Click-target data:
☆ ☆ ☆ ☆ ☆ ☆ ☆
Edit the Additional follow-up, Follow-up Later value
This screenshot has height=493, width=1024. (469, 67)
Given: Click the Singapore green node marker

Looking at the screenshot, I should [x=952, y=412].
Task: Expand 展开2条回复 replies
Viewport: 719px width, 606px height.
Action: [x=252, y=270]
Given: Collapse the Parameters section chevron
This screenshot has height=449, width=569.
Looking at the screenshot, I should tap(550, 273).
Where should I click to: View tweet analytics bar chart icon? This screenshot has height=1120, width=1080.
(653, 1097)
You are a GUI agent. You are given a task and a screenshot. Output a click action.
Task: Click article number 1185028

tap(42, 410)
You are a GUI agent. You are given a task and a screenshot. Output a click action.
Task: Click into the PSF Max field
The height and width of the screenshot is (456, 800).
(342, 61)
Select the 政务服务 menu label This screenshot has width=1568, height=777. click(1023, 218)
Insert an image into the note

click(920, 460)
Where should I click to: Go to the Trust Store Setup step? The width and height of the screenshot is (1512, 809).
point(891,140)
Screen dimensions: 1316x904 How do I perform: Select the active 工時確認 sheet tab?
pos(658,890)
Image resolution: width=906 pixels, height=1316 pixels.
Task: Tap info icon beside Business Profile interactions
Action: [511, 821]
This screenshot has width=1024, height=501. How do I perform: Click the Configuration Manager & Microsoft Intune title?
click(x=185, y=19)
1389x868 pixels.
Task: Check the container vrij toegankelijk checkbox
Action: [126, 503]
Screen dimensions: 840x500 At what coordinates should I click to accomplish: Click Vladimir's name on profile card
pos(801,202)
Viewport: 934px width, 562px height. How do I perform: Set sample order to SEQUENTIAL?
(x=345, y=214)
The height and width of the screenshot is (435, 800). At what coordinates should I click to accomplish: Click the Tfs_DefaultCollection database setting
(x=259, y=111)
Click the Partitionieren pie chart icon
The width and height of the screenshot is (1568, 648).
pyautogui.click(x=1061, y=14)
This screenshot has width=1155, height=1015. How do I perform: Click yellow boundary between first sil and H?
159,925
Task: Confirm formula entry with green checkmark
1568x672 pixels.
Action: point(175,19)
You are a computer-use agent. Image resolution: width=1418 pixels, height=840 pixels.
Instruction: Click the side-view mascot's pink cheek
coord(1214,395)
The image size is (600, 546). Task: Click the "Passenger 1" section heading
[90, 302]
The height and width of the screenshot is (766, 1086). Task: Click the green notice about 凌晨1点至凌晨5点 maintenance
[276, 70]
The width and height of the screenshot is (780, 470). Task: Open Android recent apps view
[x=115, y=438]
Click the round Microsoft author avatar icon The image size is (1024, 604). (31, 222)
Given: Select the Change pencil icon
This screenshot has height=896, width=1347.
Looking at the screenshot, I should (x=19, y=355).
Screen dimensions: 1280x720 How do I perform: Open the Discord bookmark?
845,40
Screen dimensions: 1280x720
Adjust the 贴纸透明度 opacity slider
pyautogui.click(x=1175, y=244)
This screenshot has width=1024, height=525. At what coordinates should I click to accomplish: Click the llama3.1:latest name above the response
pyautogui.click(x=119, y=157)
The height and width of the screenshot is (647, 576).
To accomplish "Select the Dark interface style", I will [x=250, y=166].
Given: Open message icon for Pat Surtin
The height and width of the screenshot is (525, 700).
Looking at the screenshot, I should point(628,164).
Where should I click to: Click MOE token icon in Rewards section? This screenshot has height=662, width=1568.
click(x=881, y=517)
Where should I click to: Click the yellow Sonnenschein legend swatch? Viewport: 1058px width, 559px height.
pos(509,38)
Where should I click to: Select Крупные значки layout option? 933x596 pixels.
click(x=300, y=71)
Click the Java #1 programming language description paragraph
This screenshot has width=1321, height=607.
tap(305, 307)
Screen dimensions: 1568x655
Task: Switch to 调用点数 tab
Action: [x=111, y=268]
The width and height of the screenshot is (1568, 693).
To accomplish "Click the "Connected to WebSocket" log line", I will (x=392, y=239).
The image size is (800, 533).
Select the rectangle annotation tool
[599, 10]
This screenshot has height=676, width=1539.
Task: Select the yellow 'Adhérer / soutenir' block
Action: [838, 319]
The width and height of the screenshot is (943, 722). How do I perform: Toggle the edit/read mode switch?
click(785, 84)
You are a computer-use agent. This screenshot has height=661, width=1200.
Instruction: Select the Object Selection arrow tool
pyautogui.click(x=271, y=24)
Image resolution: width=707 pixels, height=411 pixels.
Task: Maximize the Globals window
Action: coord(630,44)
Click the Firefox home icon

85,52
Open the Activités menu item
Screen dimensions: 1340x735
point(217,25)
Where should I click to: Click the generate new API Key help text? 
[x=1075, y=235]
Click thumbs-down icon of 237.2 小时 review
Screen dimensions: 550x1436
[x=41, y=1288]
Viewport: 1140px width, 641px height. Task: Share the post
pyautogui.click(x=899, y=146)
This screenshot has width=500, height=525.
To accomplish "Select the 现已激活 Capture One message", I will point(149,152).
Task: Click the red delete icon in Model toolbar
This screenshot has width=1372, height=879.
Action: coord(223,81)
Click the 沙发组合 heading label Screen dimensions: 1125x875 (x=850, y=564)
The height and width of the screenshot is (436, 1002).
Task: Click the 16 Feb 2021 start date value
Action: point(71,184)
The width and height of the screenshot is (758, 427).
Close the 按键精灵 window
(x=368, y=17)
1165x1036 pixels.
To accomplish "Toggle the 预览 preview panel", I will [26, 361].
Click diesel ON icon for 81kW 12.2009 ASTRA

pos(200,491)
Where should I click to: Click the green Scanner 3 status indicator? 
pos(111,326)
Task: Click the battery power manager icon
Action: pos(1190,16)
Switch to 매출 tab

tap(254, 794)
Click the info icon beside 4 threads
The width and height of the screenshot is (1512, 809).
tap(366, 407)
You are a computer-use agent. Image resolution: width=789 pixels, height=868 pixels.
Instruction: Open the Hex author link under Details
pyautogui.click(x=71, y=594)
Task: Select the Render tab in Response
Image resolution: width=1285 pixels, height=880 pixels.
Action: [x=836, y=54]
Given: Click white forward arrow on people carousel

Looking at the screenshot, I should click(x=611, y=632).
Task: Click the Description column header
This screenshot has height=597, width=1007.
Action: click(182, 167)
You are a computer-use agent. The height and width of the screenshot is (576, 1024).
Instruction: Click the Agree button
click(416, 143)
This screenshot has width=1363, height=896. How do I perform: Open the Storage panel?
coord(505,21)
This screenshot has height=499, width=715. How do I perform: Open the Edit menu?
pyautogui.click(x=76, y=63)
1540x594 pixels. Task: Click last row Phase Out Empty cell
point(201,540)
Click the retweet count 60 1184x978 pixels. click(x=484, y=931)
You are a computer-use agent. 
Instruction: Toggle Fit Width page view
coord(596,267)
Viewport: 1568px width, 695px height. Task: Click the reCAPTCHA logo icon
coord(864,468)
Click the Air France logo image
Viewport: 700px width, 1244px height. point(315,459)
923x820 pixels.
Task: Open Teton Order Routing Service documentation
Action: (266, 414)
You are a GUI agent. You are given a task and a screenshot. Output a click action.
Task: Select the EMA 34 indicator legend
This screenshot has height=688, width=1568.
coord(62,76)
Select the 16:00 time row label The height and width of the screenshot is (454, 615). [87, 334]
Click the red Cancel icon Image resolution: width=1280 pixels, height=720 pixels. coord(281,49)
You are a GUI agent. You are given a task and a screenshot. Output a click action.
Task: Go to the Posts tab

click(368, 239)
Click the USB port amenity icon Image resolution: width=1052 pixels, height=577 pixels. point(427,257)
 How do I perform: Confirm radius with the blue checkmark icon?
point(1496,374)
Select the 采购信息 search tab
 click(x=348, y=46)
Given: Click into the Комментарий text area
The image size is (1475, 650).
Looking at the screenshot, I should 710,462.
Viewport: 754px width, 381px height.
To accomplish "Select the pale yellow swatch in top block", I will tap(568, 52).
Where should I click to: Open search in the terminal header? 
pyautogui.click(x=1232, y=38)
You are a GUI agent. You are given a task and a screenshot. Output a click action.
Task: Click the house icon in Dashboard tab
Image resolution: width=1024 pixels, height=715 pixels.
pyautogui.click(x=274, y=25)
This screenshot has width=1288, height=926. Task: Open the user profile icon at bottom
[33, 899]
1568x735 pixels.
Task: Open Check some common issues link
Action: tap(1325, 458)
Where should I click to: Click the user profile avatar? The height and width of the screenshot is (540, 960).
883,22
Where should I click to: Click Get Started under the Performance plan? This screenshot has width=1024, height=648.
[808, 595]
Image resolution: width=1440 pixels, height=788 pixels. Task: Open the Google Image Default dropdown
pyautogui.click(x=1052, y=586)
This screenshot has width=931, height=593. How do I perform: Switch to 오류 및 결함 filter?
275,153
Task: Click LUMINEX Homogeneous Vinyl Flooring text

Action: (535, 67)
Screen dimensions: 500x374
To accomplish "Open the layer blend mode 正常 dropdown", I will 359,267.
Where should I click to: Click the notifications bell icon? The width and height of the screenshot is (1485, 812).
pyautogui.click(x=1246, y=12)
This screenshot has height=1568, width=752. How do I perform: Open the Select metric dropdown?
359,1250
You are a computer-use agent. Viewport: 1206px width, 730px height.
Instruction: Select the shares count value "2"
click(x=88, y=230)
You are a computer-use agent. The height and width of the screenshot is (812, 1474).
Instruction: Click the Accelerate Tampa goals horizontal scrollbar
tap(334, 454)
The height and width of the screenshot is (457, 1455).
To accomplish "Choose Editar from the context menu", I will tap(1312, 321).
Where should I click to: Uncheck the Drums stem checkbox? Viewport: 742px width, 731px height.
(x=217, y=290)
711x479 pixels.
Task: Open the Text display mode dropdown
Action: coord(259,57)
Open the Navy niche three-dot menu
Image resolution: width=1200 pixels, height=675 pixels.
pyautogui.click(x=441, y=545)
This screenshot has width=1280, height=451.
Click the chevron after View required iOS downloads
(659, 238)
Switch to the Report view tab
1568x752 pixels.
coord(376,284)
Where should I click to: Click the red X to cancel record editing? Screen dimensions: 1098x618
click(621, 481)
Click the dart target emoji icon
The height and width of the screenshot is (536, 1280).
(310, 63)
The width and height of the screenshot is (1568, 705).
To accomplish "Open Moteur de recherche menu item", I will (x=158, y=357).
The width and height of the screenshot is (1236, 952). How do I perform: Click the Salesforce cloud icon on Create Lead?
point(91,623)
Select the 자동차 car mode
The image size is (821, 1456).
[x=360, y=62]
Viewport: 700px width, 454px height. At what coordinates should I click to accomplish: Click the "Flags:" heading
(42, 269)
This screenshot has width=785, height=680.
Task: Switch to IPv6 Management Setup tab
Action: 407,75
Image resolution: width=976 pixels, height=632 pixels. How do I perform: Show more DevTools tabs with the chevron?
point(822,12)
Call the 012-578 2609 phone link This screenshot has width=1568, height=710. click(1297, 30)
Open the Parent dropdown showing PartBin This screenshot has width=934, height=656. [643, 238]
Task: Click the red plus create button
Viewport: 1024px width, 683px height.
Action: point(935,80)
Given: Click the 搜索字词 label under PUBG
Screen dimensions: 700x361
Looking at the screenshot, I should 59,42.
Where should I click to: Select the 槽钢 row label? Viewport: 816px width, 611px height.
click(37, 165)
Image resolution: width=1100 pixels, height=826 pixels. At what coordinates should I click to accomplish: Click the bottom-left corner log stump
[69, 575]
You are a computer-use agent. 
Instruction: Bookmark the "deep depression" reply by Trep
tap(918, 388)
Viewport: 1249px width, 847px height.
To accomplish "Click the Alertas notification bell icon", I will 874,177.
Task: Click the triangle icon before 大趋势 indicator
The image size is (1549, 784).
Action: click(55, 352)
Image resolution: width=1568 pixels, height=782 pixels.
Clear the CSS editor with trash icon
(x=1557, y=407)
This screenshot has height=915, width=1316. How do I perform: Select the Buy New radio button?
☆ ☆ ☆ ☆ ☆ ☆ ☆
Task goal:
Copy out the material above word for word, from the line with "Given: Click the 搜索字词 label under PUBG" through the end of the material.

Worked answer:
Given: Click the 搜索字词 label under PUBG
Screen dimensions: 700x361
Looking at the screenshot, I should 59,42.
Where should I click to: Select the 槽钢 row label? Viewport: 816px width, 611px height.
click(37, 165)
Image resolution: width=1100 pixels, height=826 pixels. At what coordinates should I click to accomplish: Click the bottom-left corner log stump
[69, 575]
You are a computer-use agent. 
Instruction: Bookmark the "deep depression" reply by Trep
tap(918, 388)
Viewport: 1249px width, 847px height.
To accomplish "Click the Alertas notification bell icon", I will 874,177.
Task: Click the triangle icon before 大趋势 indicator
The image size is (1549, 784).
Action: click(55, 352)
Image resolution: width=1568 pixels, height=782 pixels.
Clear the CSS editor with trash icon
(x=1557, y=407)
This screenshot has height=915, width=1316. How do I perform: Select the Buy New radio button?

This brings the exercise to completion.